<<<<

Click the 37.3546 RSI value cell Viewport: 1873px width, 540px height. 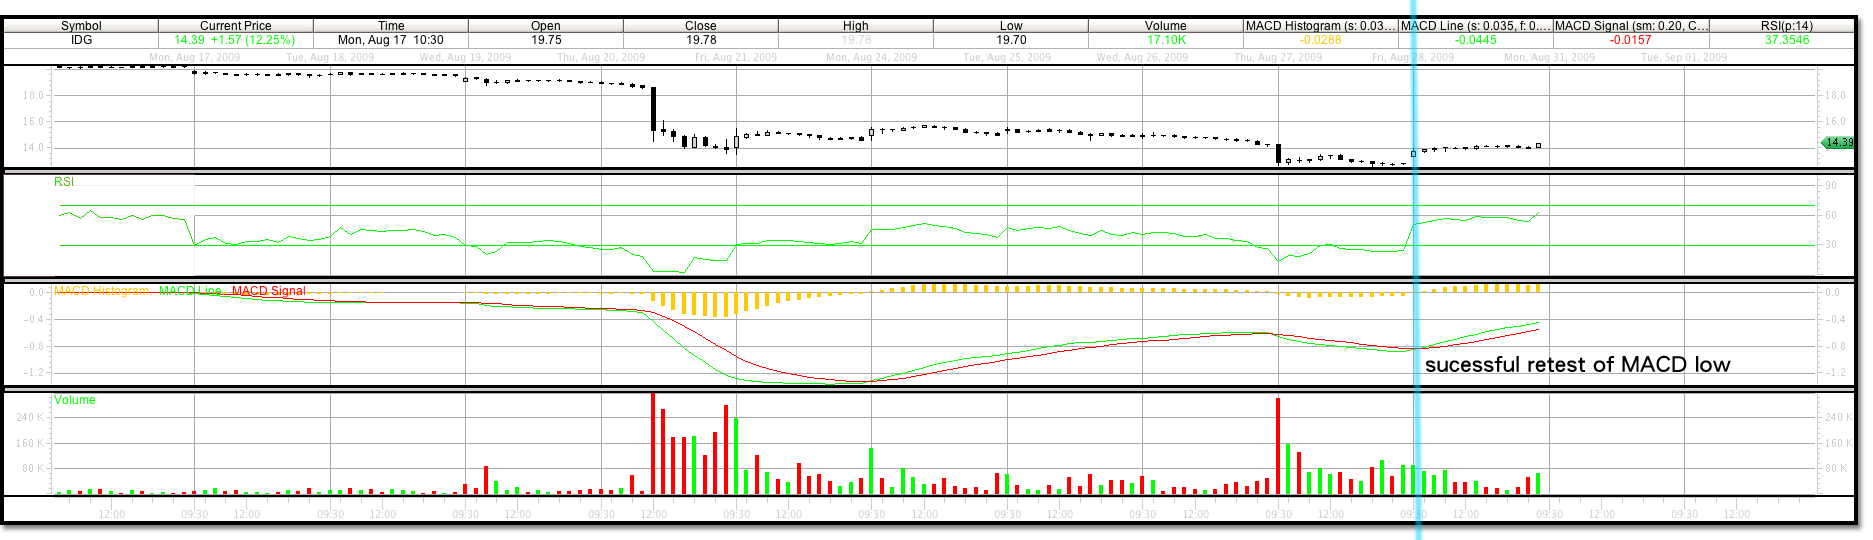point(1786,40)
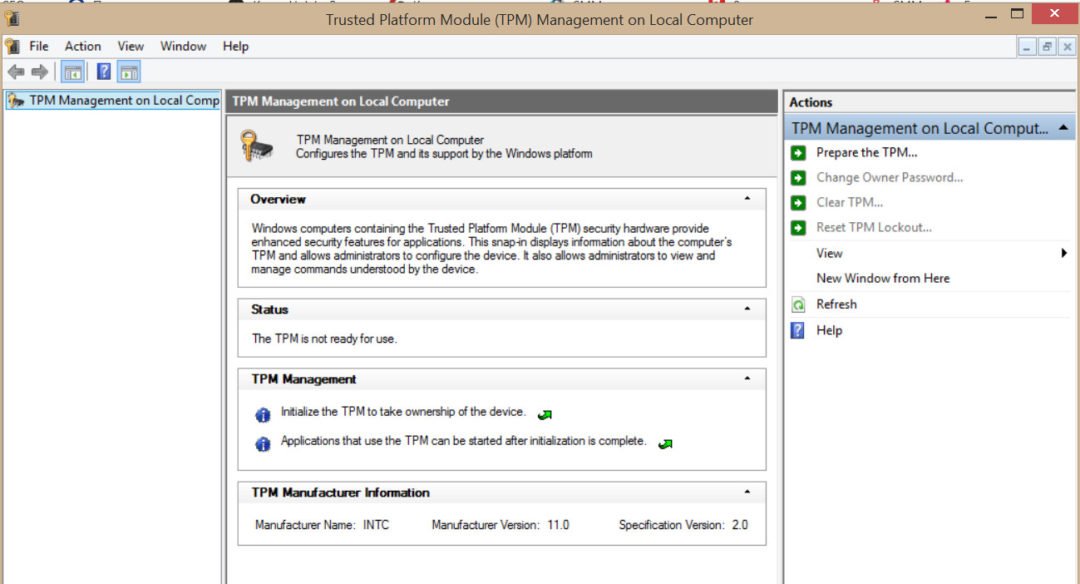Collapse the TPM Manufacturer Information section
The height and width of the screenshot is (584, 1080).
(747, 492)
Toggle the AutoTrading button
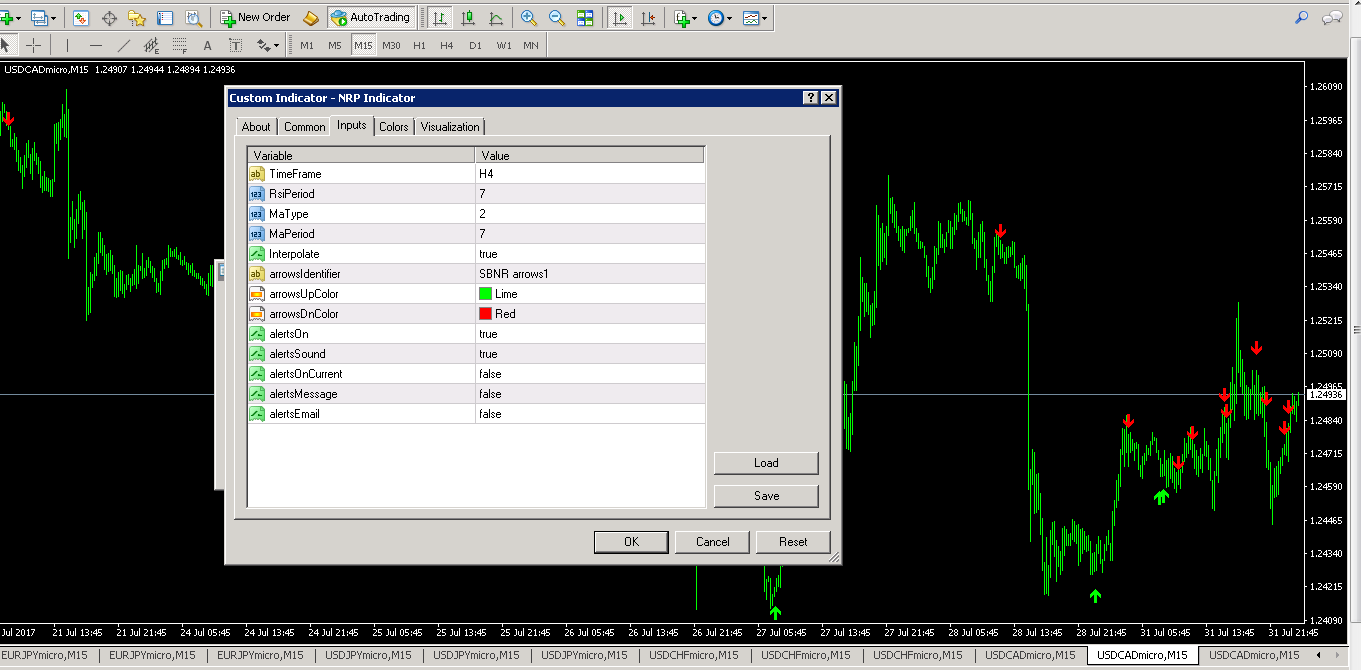 coord(370,17)
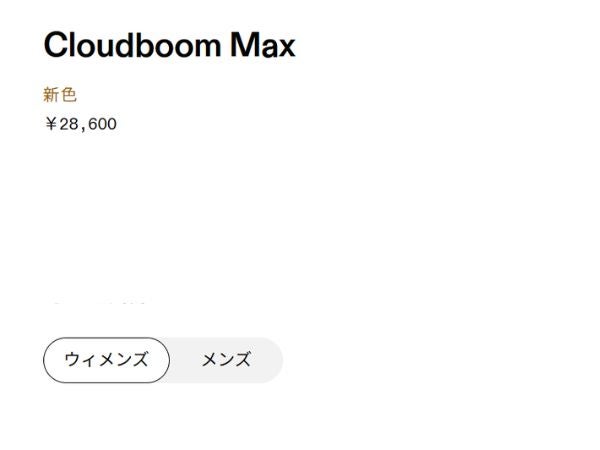The width and height of the screenshot is (600, 450).
Task: Click the 28,600 amount
Action: click(x=88, y=125)
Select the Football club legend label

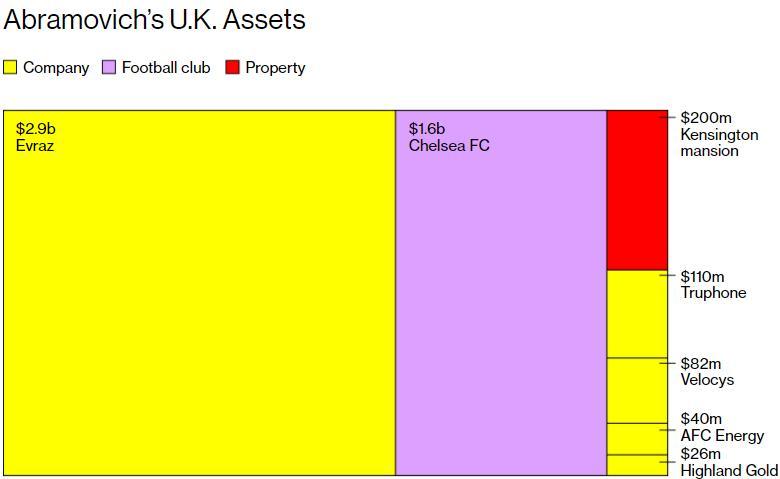click(x=166, y=67)
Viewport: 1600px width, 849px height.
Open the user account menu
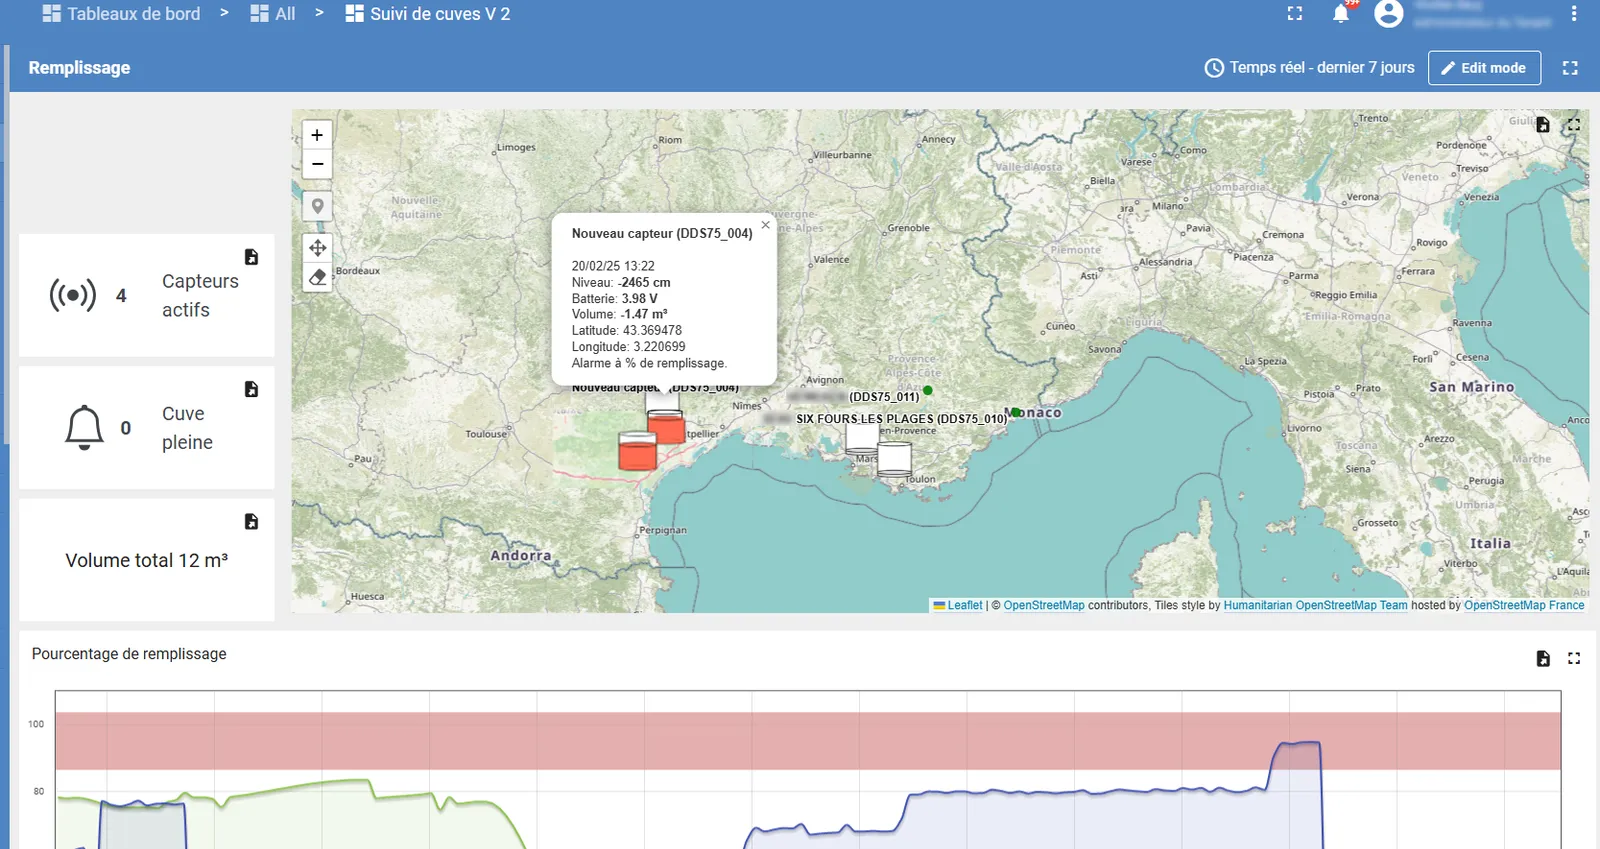click(x=1388, y=14)
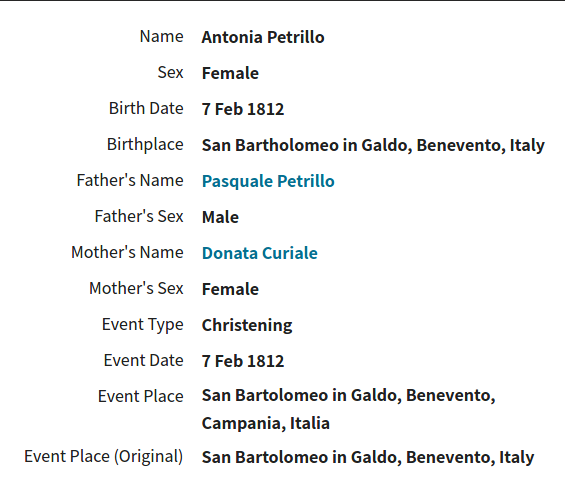Click the Name field label
Viewport: 565px width, 489px height.
point(161,36)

>>>>

BRIEF: Give again, word for word, the line that contains "Viewport: 1600px width, 849px height." and every line after it through the end of the entries; omit the pictures.

SOLUTION FOR THIS EXERCISE:
Viewport: 1600px width, 849px height.
Open the user account menu
click(x=1388, y=14)
Click the Name field label
Viewport: 565px width, 489px height.
point(161,36)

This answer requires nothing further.